The 2016 Employee Outlook Research paper from the CIPD has found that 36% of the UK employees surveyed are dissatisfied with their current pay level and more worryingly that 25% of employees plan to leave their current company in the near future.
Additionally, a survey conducted in 2015 by FMP found that payslip queries still make up a large amount of the contact employees have with their company’s HR team as it made up 43 percent of all queries from the employees surveyed. Further, FMP found that 50% of all employees surveyed had errors or mistakes with their payslips or pay at least once in the last 3 years.
However, what is most enlightening and arguably most startling is the effect that payroll related errors and mistakes have on employee’s morale and satisfaction levels. Later research by FMP suggested that the time and stress it takes to resolve payroll issues is one of the most demotivating and unfavourable things for an employee. So much so in fact that a third of the employees surveyed would strongly consider looking for a new job if their current company paid them incorrectly even once, 44 percent would be demotivated if it happened, and 51 percent would lose significant trust in their employer.
It paints quite a bleak picture. But how could this new research potentially put a heavier burden on payroll departments going forward? Well we hypothesise two ways;
The first relates to the statistic quoted in the first paragraph of this article. As mentioned, the CIPD research found that 25% of UK employees strongly plan on leaving their current employer in the near future. This higher employee turnover will understandably create markedly more paperwork and larger administrative duties for the payroll department as the rate at which people leaving the company and thus new employees entering the company will be higher.
The second relates to the statistics quoted in the last part of the third paragraph of this article.

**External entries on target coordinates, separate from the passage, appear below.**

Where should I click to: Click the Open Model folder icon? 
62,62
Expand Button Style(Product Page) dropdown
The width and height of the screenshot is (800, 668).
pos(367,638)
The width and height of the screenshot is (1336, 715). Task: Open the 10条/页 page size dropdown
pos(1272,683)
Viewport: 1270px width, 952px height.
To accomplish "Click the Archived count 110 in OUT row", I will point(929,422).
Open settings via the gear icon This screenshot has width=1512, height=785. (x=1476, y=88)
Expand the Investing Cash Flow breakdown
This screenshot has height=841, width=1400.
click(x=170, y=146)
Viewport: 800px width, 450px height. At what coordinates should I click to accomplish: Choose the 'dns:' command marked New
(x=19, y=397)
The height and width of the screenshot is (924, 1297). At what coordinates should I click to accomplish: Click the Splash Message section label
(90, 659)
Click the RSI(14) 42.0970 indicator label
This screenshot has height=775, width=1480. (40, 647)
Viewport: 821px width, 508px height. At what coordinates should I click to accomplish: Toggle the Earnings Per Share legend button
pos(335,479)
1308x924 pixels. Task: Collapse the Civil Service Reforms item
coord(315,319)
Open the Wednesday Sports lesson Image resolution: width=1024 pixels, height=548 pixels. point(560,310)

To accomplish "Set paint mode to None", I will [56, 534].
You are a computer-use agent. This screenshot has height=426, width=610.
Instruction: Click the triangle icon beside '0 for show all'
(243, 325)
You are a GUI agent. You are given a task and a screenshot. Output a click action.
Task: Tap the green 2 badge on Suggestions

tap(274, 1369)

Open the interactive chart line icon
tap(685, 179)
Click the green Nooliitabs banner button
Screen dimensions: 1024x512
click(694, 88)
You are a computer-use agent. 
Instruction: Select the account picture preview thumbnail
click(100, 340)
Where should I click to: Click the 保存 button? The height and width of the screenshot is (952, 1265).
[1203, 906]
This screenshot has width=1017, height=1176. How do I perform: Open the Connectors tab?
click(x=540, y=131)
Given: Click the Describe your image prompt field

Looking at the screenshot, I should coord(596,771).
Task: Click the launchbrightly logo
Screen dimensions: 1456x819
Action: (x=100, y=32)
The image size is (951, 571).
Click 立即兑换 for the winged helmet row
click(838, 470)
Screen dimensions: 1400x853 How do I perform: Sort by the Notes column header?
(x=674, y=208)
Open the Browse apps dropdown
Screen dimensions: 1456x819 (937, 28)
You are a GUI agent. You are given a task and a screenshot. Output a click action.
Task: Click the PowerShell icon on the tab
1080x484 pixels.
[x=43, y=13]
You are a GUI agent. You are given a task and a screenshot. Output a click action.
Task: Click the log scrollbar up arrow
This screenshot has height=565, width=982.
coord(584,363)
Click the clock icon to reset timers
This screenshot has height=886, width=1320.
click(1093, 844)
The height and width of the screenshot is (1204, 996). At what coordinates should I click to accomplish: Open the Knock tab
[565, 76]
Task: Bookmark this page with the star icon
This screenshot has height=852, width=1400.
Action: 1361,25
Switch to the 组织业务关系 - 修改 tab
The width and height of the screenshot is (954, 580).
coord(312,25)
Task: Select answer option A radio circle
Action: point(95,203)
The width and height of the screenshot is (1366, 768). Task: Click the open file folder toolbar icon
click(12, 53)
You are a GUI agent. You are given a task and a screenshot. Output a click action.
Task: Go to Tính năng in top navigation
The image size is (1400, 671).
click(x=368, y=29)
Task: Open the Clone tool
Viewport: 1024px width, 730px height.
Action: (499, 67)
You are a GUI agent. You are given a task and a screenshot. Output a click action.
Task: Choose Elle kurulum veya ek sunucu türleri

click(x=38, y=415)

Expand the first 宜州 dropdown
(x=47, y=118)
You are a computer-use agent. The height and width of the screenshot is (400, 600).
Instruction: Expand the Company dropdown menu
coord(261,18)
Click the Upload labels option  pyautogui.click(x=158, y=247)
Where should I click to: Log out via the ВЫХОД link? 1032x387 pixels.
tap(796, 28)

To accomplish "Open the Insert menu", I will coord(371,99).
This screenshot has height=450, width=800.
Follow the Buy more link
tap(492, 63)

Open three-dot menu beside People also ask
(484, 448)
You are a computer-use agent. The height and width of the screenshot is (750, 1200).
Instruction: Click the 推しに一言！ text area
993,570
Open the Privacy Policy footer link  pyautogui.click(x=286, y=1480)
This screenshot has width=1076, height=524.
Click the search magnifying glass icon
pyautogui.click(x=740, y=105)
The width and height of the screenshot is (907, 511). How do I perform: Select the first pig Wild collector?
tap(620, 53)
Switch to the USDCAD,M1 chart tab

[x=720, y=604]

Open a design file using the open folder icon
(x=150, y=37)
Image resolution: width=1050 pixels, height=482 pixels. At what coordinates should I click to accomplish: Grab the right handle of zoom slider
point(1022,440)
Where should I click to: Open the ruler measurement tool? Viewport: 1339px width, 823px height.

As mentioned, even a single payroll related mistake would cause a third of employees to consider leaving their current company, 44% to feel demotivated and 51 percent to lose trust in the company. As more heads of companies become aware of this research and the seemingly large negative impact an arguably small payroll slip up or mistake can make on an employee then they will likely put more pressure on payroll departments and place a heavier burden on them to maintain higher accuracy and efficiency.
It is crucial to note however that our above conclusions are based primarily on just two research papers that are largely limited by the sample size of the employees they surveyed. Results may vary significantly depending on geographic area, industry or even employee age and/or gender so it is worth taking that into account.
Further, the additional burden we predict will be placed on payroll departments as a result of everything mentioned in this article can be mitigated by a company’s management deciding to hire more payroll staff to spread the additional workload or to outsource a small or large portion of payroll activities to a third party company.